Work item = Look through the data for the string "Task". Copy every line where it is found.

Data supplied =
+-------+
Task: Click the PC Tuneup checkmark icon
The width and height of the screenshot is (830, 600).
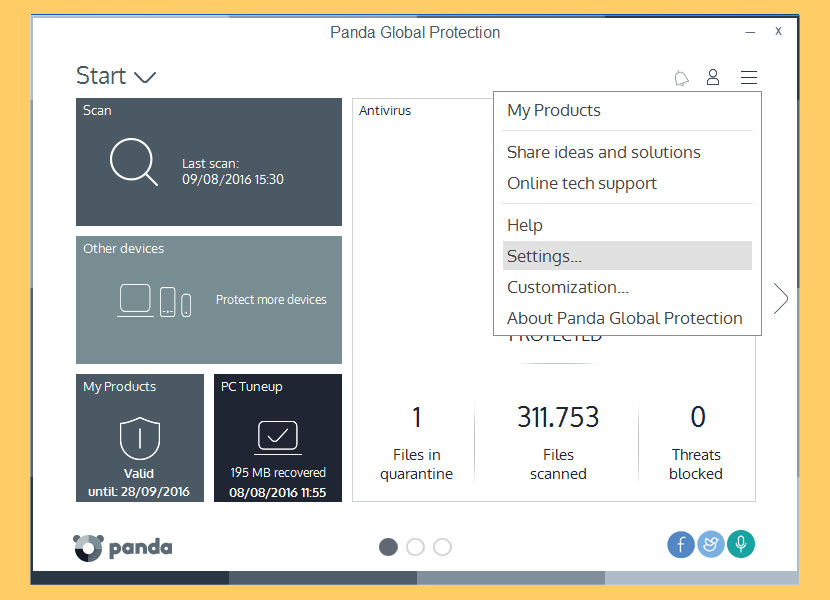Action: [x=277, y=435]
+-------+
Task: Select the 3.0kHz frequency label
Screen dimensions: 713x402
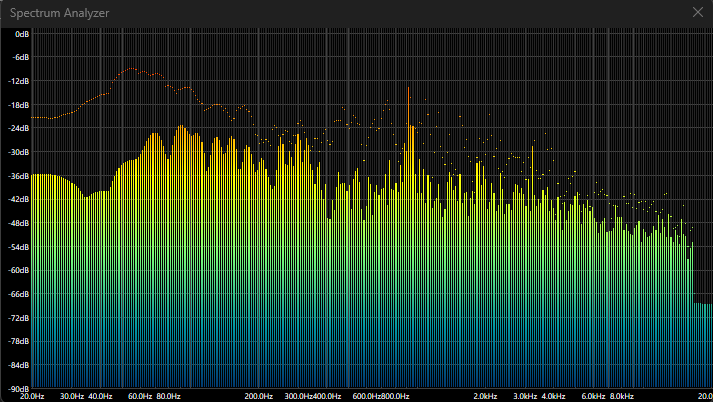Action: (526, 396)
+-------+
Exercise answer =
Task: Click the PC Tuneup checkmark icon
Task: Select the 3.0kHz frequency label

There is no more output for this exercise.